30万打御礼記念企画「愛詞〜アイコトバ〜」

「キミが頑張るから、ボクも頑張れる」


 上京してくる時に持って来たお気に入りのCDは未だ押入れの奥にしまったままだ。その中には学生時代、幾度と無く繰り返し聴いていた大好きな曲もあるのに、あたしはいつの間にかそんなことも忘れていた。

「戸辺(とべ)さん」
 呼ばれて席を立つ。賑やかでもない職場でこんなふうに名前を呼ばれるときはいつもろくなことがない。たいていが何らかのミスをしでかした時だから自業自得なのかもしれないが、呼ぶのが都竹(つづき)さんだからというのも一つの要因だと思う。
「このページ、入力ミスがあるから直して。できたらこっちを片付けて一緒に持ってきて」
 そう言って渡されたのは、さっきあたしが確認をお願いしたリストの書類と、別の書類だった。合わせて百ページは超えるその束に胸の内でげんなりしながら、自分のミスなので嫌な顔も出来ず、静かに受け取る。
「はい、すみません」
「もう新人じゃないんだから、こういうミスはしないでくれるかな」
「……はい」
 溜息混じりに言われて泣きそうになる。簡単なミスが大きなクレームに繋がることはあたしもよく知っている。
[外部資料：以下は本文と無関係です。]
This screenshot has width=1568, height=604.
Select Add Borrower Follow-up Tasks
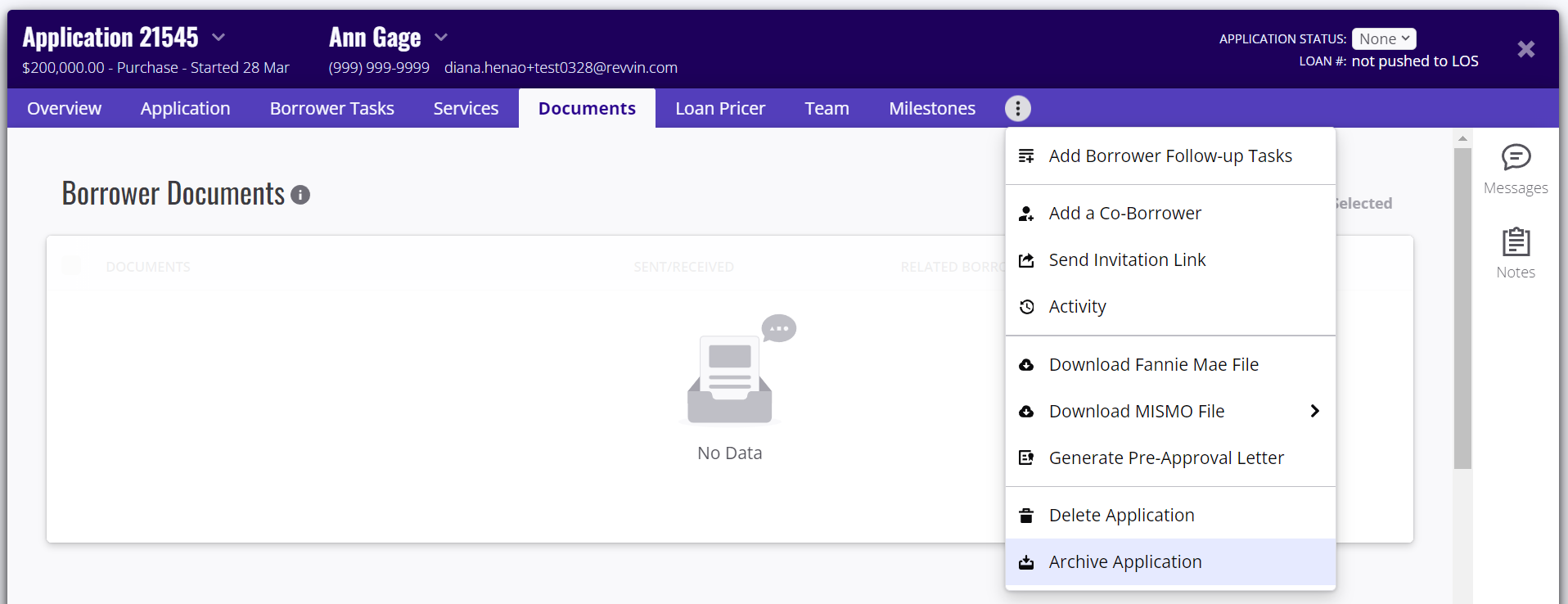pyautogui.click(x=1169, y=156)
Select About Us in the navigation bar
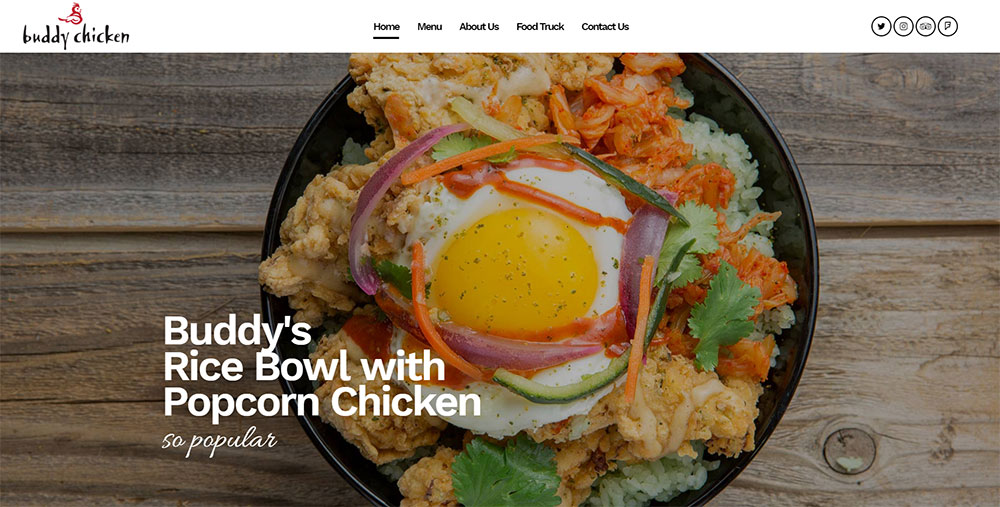The width and height of the screenshot is (1000, 507). [x=479, y=27]
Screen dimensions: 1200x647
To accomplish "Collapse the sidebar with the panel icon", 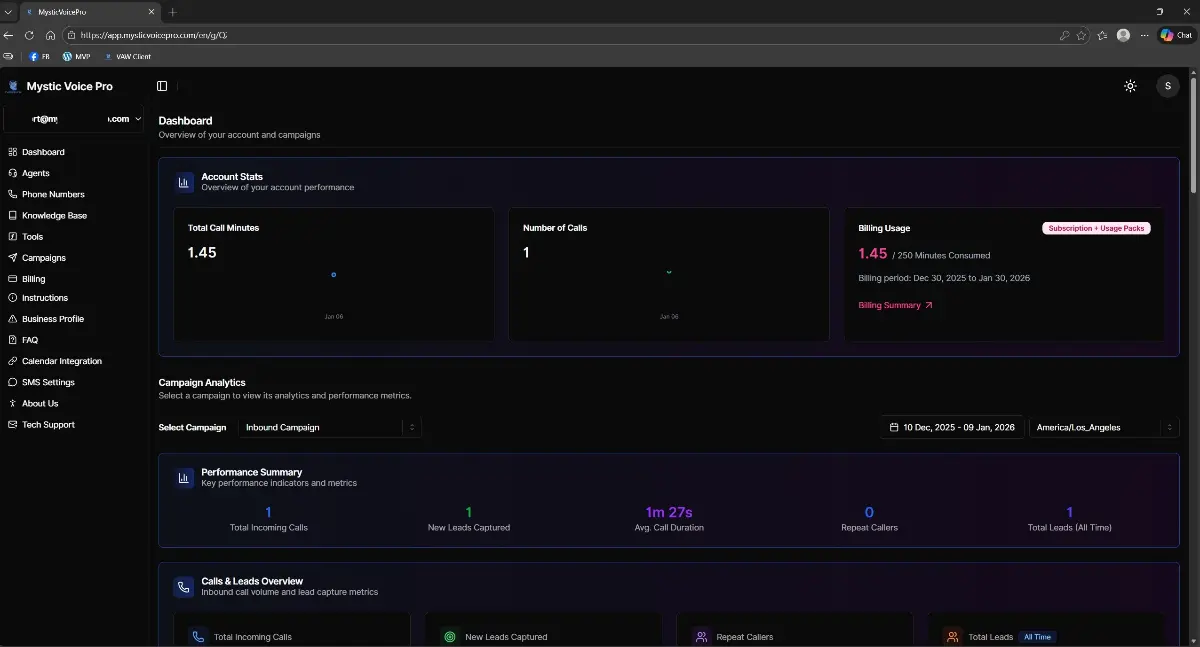I will [161, 85].
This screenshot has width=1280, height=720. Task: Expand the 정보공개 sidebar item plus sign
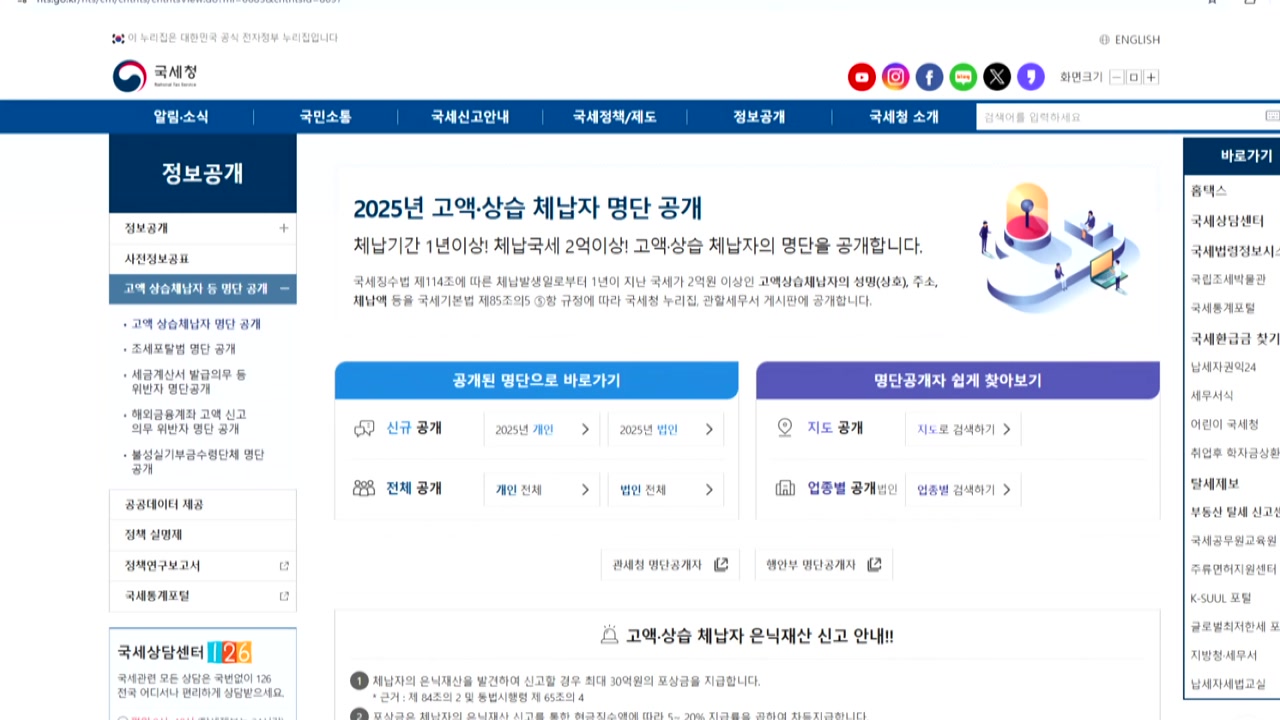coord(283,228)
 派遣社員としてこの会社に来てもうすぐで1年になる。主な仕事は資料の整理と管理。はっきり言ってこの部署の雑用係と言ったところ。一応チームに入っているので、指示を出すのはチームリーダーの都竹さんだ。
 自分のデスクに戻り、戻ってきた書類と新しく出された書類を置くと、ドサッという重たい音がした。それに加えて今やっているリスト作りもある。これ……今日中に終わるのかな。――いや、終わらせるんだ。
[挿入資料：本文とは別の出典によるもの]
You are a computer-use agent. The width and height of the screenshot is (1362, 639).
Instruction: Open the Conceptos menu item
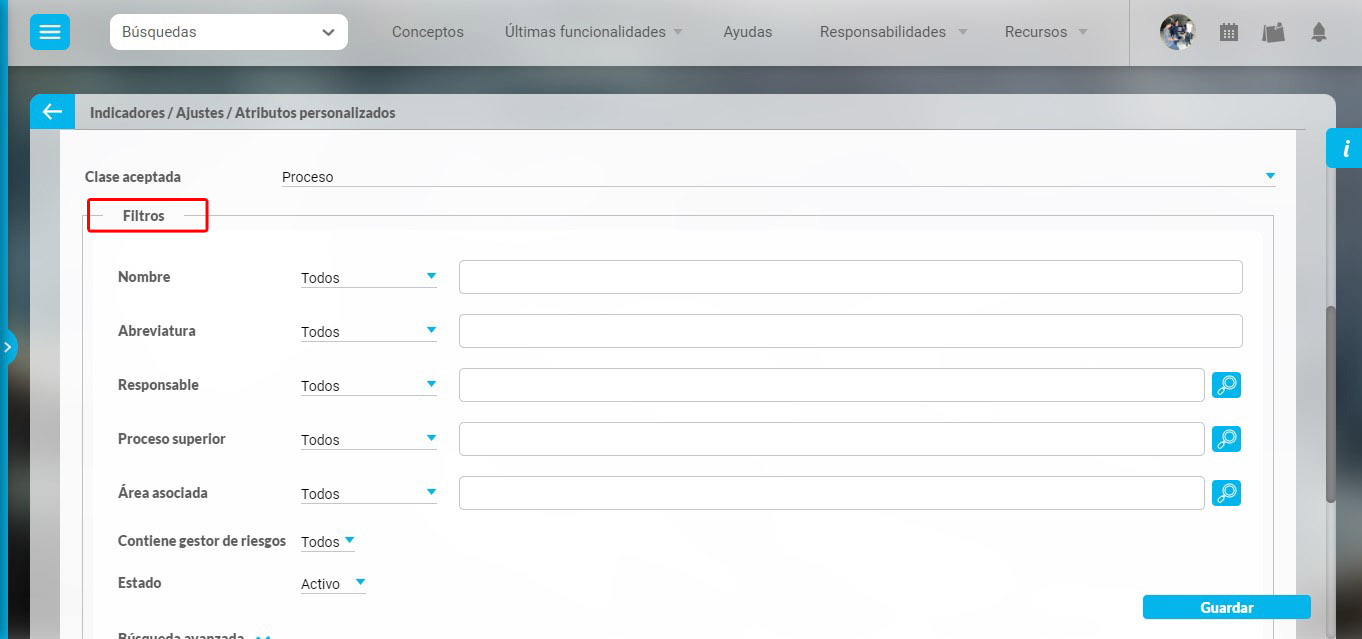pyautogui.click(x=427, y=32)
 あたしは僅かに袖をまくると、再びパソコンに向かう。それでもキーボードを打つ早さを上げられるほどできた人間でもないのだけど。
 昼休みになると次々と席を立って行く人の中で、あたしだけがまだパソコンに噛り付いたままだった。キリの良いところで終わらせようと思っているのに、なかなか上手く行かない。こんなふうだからあたしはいつも一人で昼食をとる羽目になるのだ。
「戸辺さん、そろそろ行かないと食堂の席埋まっちゃうよ?」
 隣のデスクの梶取(かんどり)さんが声を掛けてきてくれた。都竹さんとは違っておっとりとした口調の彼は、密かにあたしの癒しの人だ。甘いマスクで性格も優しいから他の部署の女性社員からも人気が高い。都竹さんも黙ってたら良い男なんだけど、硬い表情を崩さないから怖がられているのも事実。
「はい。でもいつも休憩室で食べてるんで大丈夫です。ありがとうございます」
 梶取さんにつられてあたしも笑みを浮かべながら答えると、納得したように頷いて「そう。それじゃあお先に」と同僚の人たちと出て行った。あー優しいなあ。こんなあたしにも気を遣ってくれるなんてっ。よし、早く片付けなくちゃ。
 確認は昼休みが終わってからするとして、とりあえずこのページの入力まで済ませよう。あと数行だけだし、充分間に合う……と思いたい。
「戸辺さん」
 不意に耳元で重低音の声が響く。
「うあっ、はい!」
 あまりにびっくりしすぎて声が裏返った。慌てて振り向くと都竹さんの顔がすぐそこにあった。
 整えられた顔のつくりに一瞬見惚れてしまう。けれどその視線が合ったとたんに心臓は壊れるくらいに激しく波打つ。切れ長の目は間近で見れば見るほど迫力があって、いくら顔の良い人でも恐怖を抱かせるに充分だった。
「いつまでやってるの。切り替え、ちゃんとしないと疲れるぞ」
「あ……はい、今行こうと――」
 なぜだか怒られているようで焦って手元を片付け、立ち上がる。そんなあたしの様子を見ていた都竹さんだったけれど、あたしがお弁当を取り出すのを見届けると、何も言わずに出て行く。あたしは都竹さんの後姿を呆然と見ながら首をかしげた。今のは何だったんだろう。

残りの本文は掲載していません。